Upon reaching the line containing "Actualités (38, 99)", output that line and all remaining lines exactly, through the end of the entries, and output nothing before it.

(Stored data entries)
● ● ● ● ● ● ●

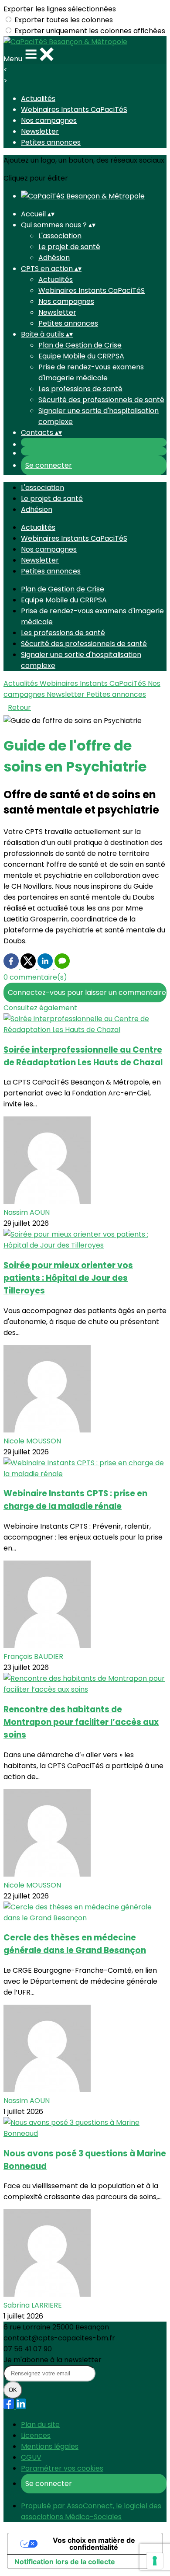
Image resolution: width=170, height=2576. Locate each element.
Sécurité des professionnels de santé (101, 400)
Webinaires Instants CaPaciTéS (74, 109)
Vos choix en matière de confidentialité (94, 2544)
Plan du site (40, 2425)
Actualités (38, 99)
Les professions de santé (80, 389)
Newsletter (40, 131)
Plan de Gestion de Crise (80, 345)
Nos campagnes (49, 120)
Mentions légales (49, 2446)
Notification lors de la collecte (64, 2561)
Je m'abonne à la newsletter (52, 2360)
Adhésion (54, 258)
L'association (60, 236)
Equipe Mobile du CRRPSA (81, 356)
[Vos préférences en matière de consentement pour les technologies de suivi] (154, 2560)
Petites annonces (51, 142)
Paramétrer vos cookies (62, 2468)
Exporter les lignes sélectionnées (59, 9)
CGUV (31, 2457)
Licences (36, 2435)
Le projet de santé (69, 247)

● ● ● ● ● ● ●

§ Result of this task
Actualités (38, 99)
Les professions de santé (80, 389)
Newsletter (40, 131)
Plan de Gestion de Crise (80, 345)
Nos campagnes (49, 120)
Mentions légales (49, 2446)
Notification lors de la collecte (64, 2561)
Je m'abonne à la newsletter (52, 2360)
Adhésion (54, 258)
L'association (60, 236)
Equipe Mobile du CRRPSA (81, 356)
[Vos préférences en matière de consentement pour les technologies de suivi] (154, 2560)
Petites annonces (51, 142)
Paramétrer vos cookies (62, 2468)
Exporter les lignes sélectionnées (59, 9)
CGUV (31, 2457)
Licences (36, 2435)
Le projet de santé (69, 247)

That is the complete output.